Mosquera was forged in the minor divisions of Sporting Cristal, influenced by two relatives who played in the club: his father, Roberto Mosquera Sr. who played for Sporting Tobacco, and his uncle Máximo Mosquera, Cristal champion in 1956. He debuted in 1974 and played 3 games that year. Mosquera was consolidated as a starter the following years and was part of the powerful team that won the Bicampeonato in 1979 and 1980.

Then he migrated to Argentina where he played for Talleres de Córdoba. He later played for clubs in Colombia, Ecuador and Peru's Deportivo San Augustine, with whom he won the 1986 championship.

==International career==
Mosquera played for the Peruvian National Team in 16 games where scored 4 goals. He was also part of the team who participated in the World Cup 1978 and the Copa America 1979.

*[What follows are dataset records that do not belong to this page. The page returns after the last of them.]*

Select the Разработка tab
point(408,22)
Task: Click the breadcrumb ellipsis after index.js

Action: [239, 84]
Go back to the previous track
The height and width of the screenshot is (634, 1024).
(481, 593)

List of international goals scored by Roberto Mosquera
| No. | Date | Venue | Opponent | Score | Result | Competition | Ref. |
|---|---|---|---|---|---|---|---|
| 1 | 22 April 1978 | National Stadium of Peru, Lima, Peru | China | 1–0 | 2–1 | Friendly |  |
| 2 | 11 July 1979 | National Stadium of Peru, Lima, Peru | Ecuador | 2–0 | 2–1 | Friendly |  |
| 3 | 30 August 1979 | National Stadium of Peru, Lima, Peru | Uruguay | 1–0 | 2–0 | Friendly |  |
| 4 | 17 October 1979 | National Stadium of Peru, Lima, Peru | Chile | 1–1 | 1–2 | 1979 Copa America |  |

==Managerial career==
His first coaching experience was at Unión Huaral, leading the team in the 1995 regular season. The following year he joined Sporting Cristal where he managed a few games as interim coach. He was assistant to Sergio Markarián in the direction of Cristal for two years, winning the Campeonato Descentralizado in 1996 and finishing as runner-up in the 1997 Copa Libertadores.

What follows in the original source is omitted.